* [Activity]: Report the number of lines in the records below that contain the word "column", and nothing more.

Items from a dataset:

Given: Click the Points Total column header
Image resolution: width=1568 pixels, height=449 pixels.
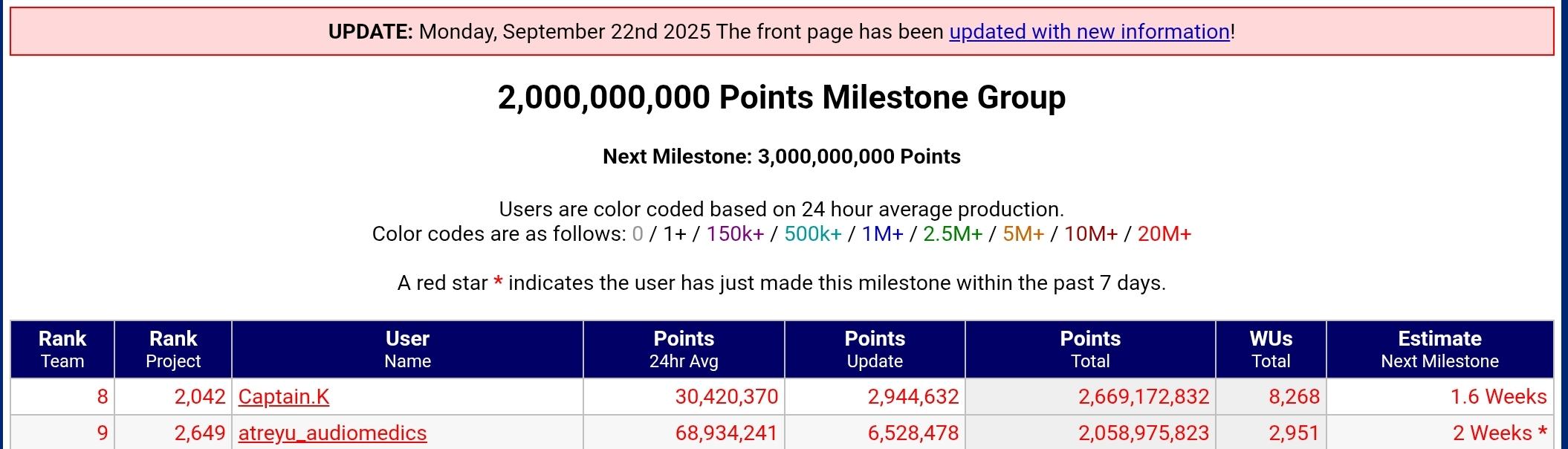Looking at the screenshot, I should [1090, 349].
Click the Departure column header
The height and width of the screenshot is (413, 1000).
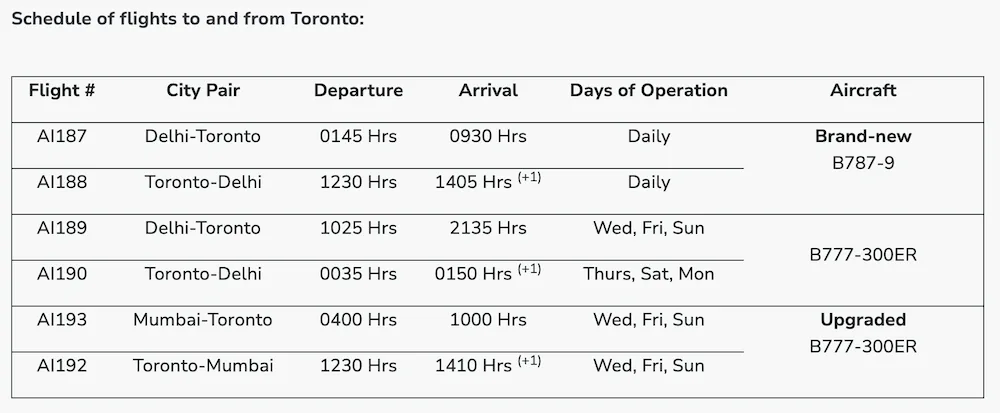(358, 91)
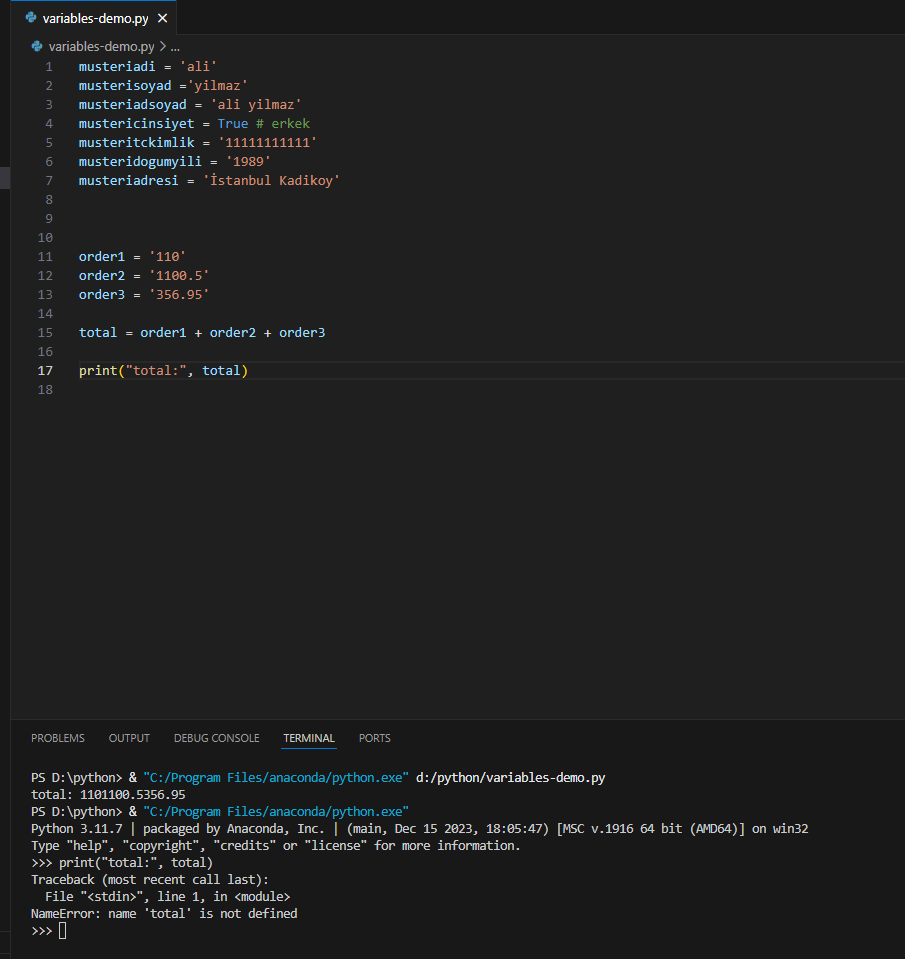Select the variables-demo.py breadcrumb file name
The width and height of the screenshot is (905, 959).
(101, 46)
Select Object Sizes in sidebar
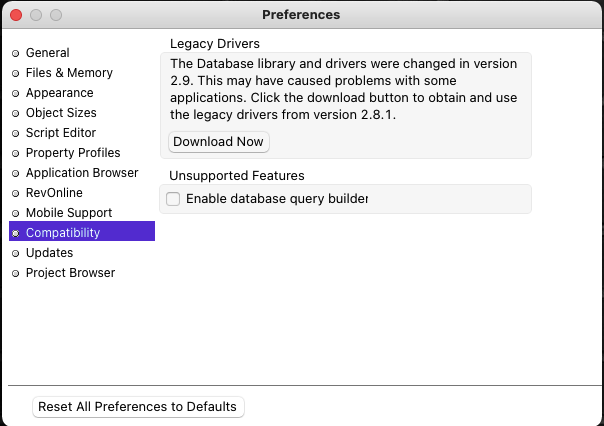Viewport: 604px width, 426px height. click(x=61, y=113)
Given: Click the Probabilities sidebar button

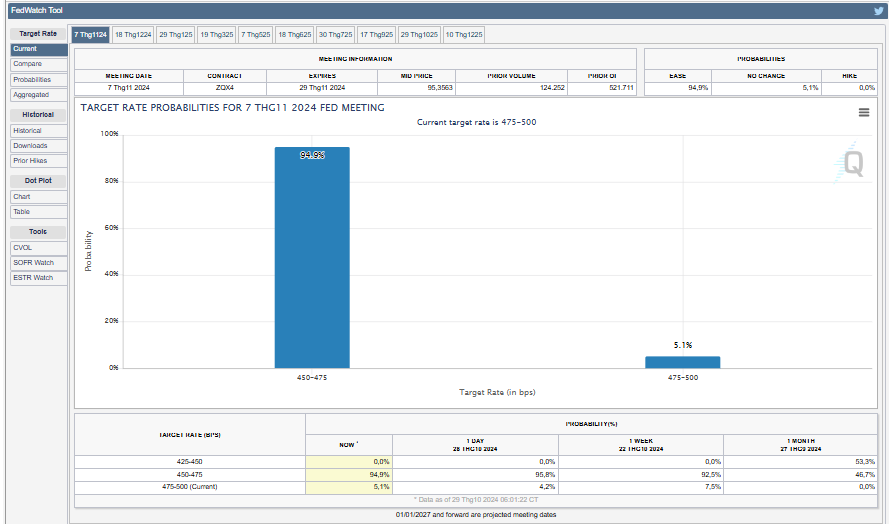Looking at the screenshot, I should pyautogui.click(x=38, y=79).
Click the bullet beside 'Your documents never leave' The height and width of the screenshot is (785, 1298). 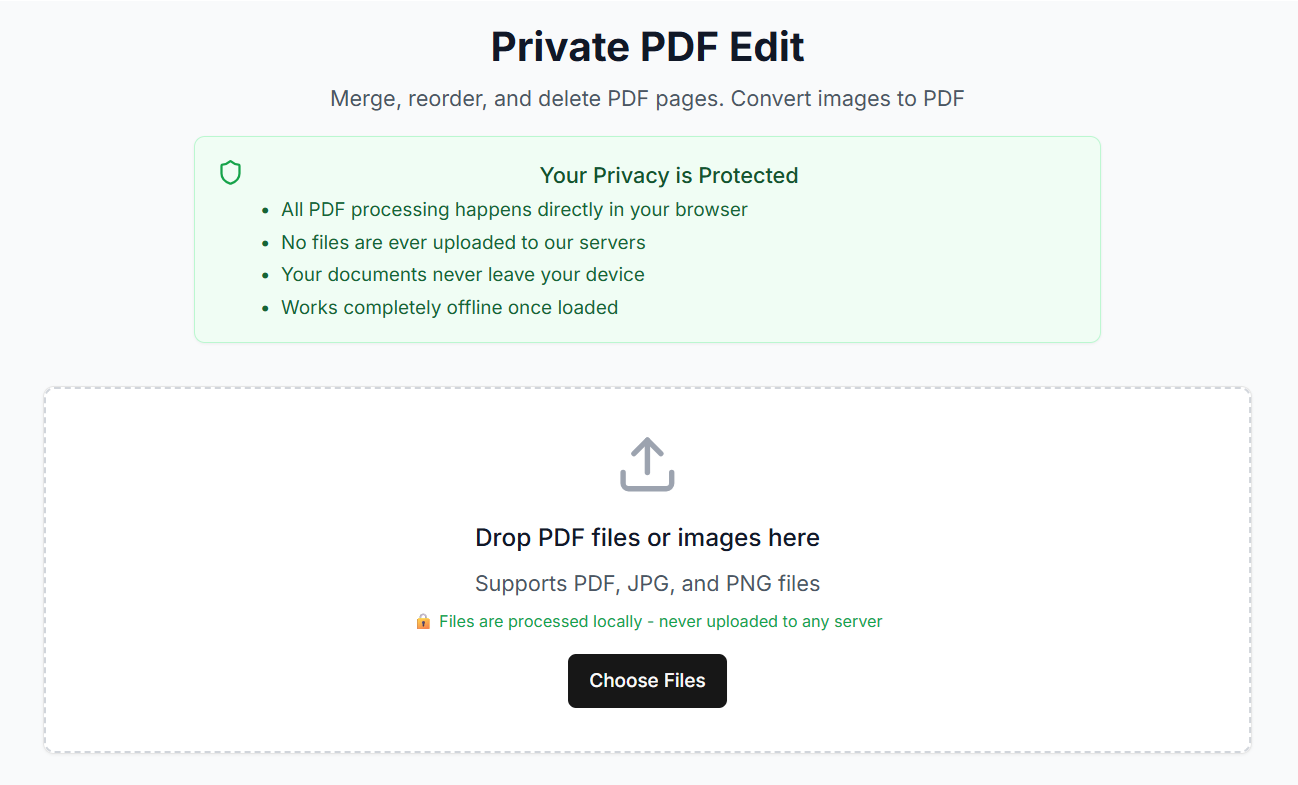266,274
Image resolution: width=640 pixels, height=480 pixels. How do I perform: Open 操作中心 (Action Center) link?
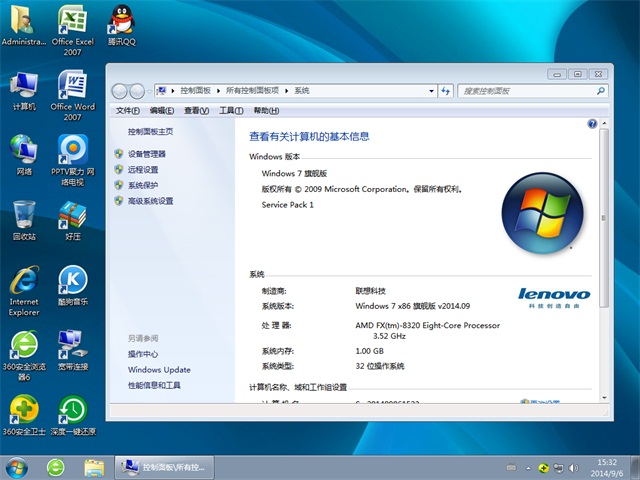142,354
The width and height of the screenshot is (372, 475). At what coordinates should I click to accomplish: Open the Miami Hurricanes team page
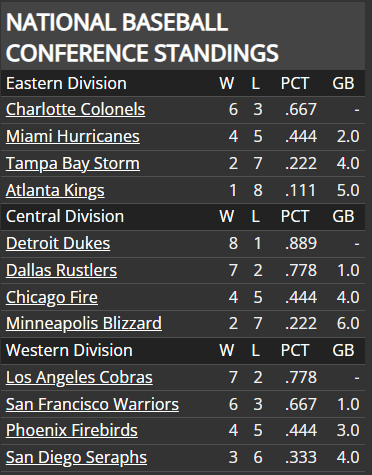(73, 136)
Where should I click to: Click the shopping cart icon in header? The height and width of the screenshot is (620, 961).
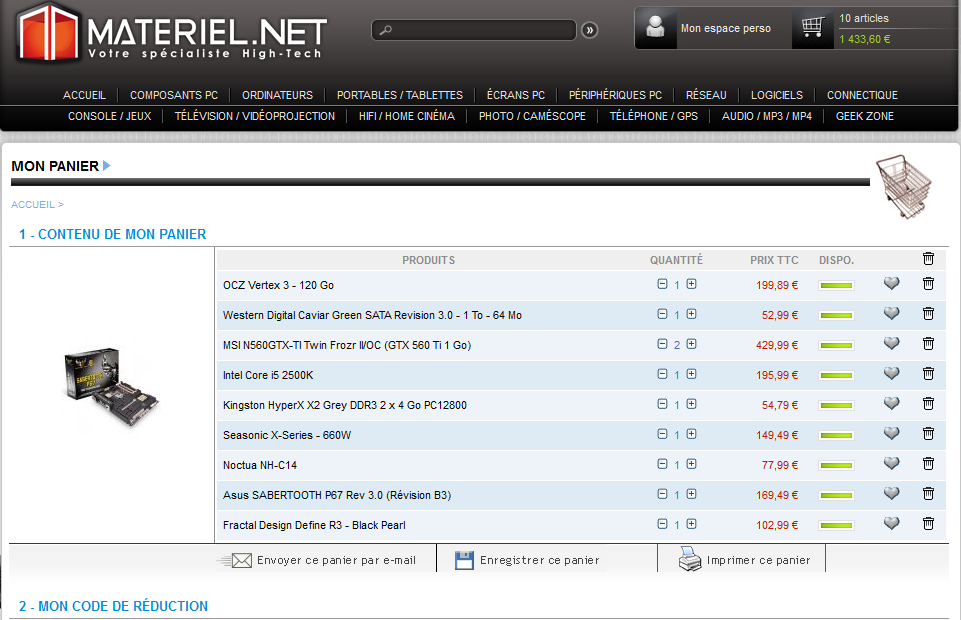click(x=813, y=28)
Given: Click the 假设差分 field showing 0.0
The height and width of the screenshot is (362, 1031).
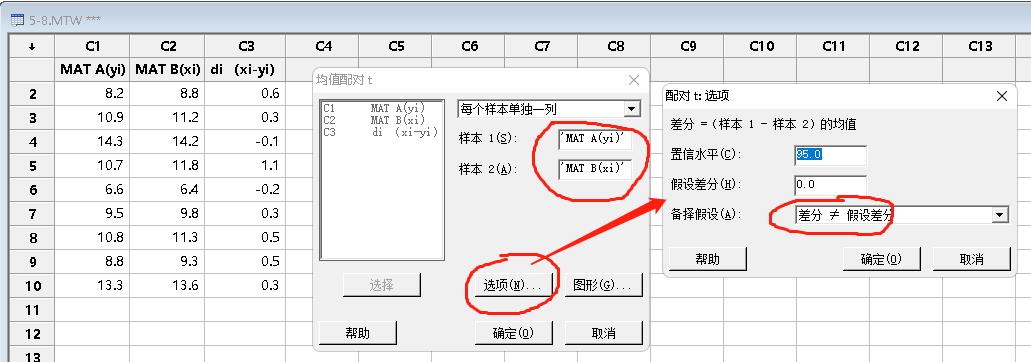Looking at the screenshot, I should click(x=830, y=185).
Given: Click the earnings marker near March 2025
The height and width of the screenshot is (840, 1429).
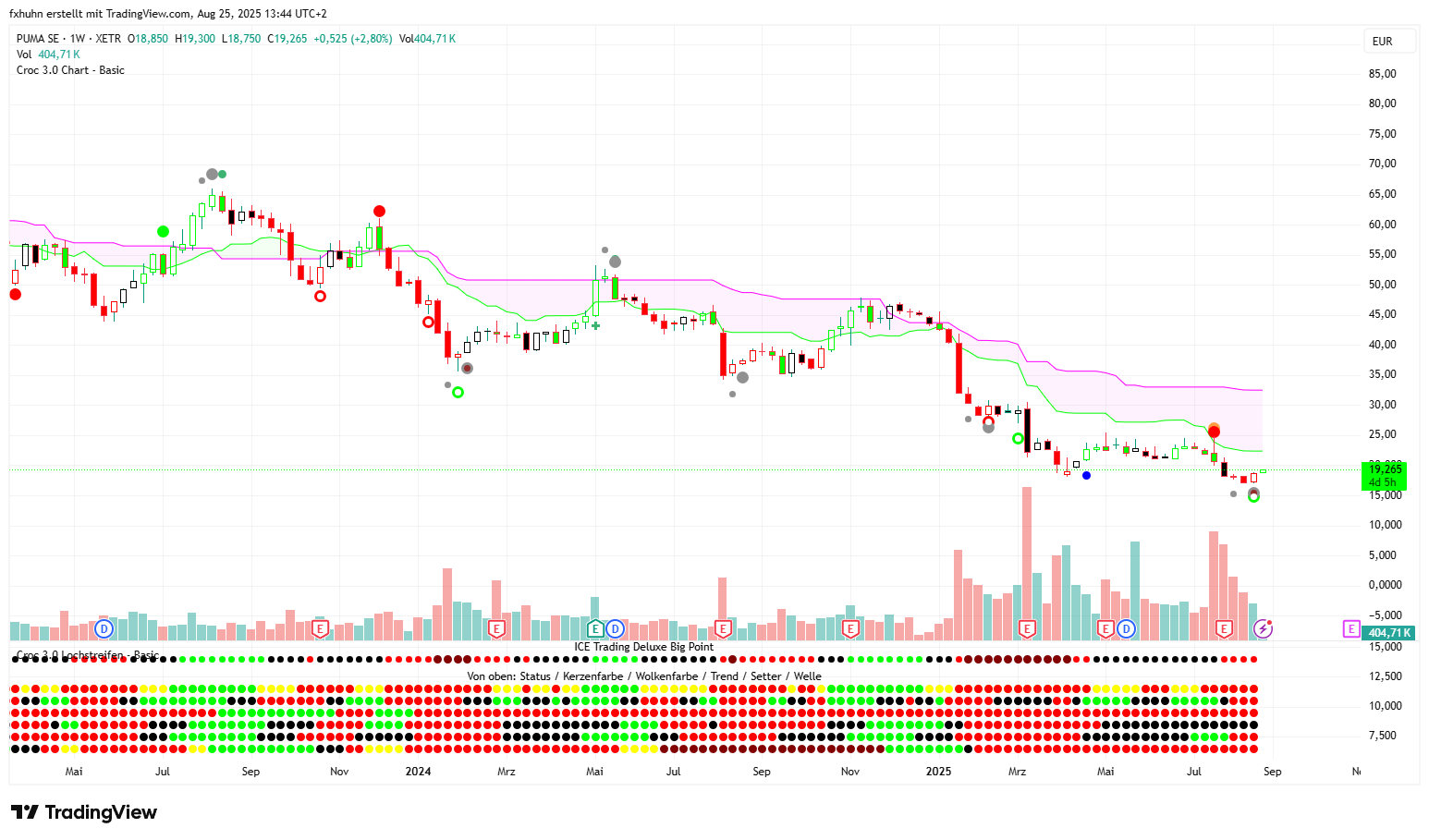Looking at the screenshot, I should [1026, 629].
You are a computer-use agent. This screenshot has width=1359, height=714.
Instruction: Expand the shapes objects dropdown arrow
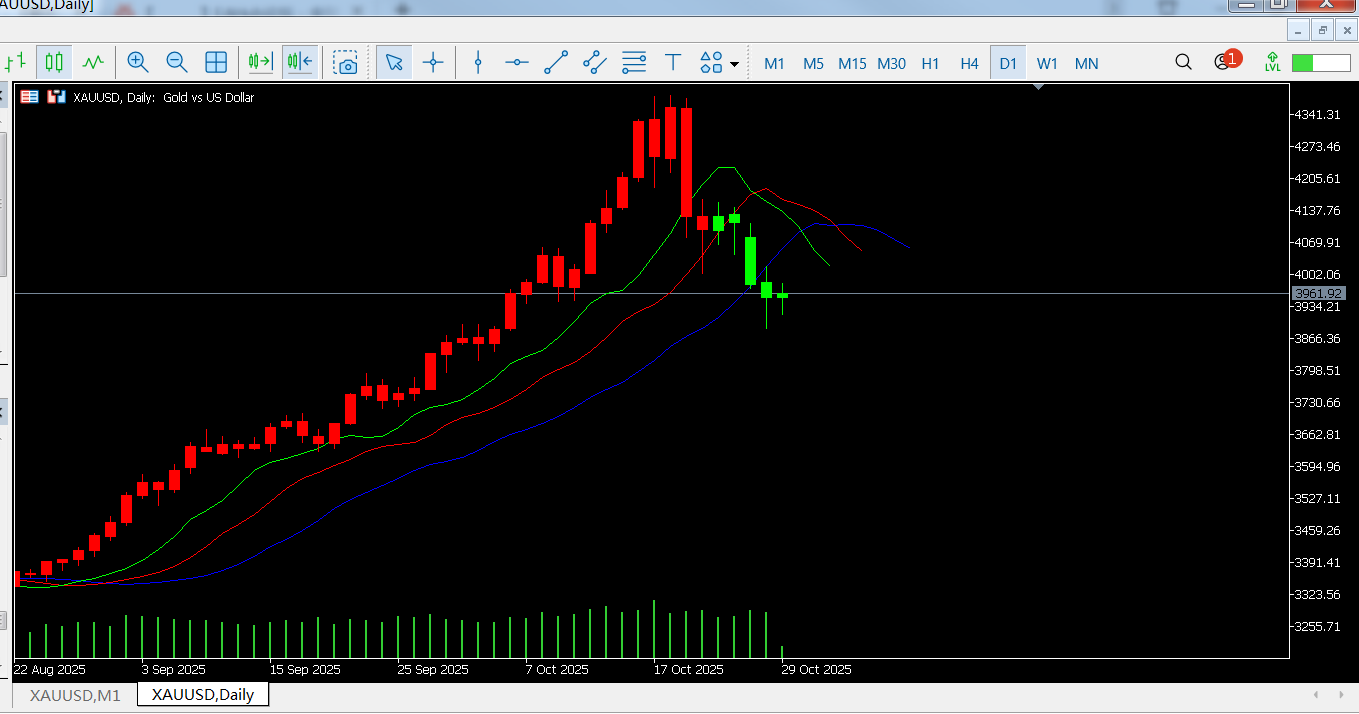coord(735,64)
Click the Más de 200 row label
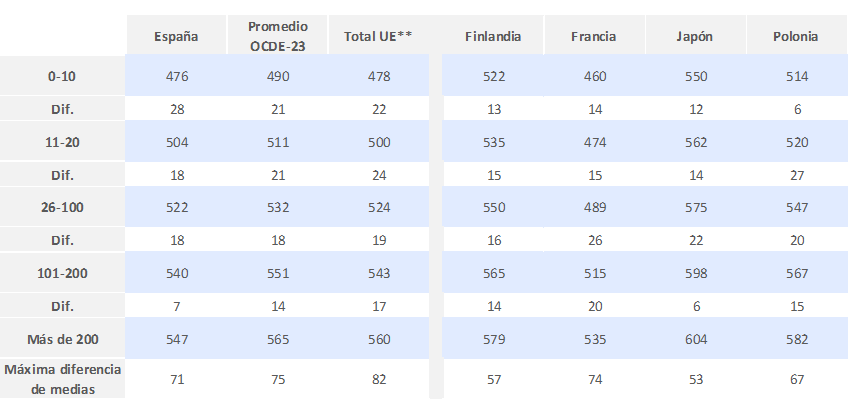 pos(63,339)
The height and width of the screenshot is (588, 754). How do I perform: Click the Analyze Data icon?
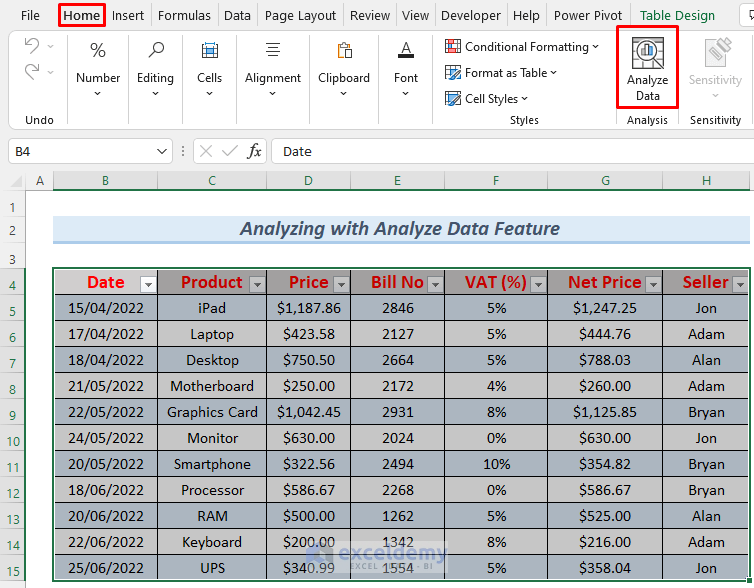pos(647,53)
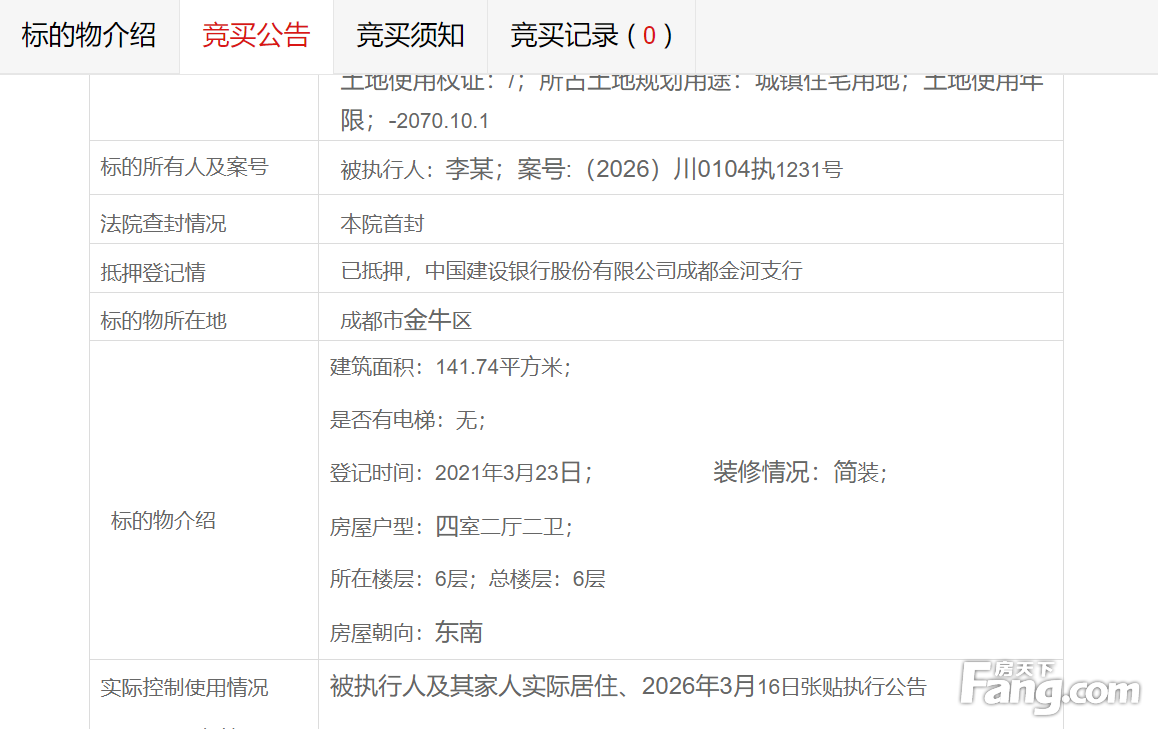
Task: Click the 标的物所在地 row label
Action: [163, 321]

* [Answer for the task]: 2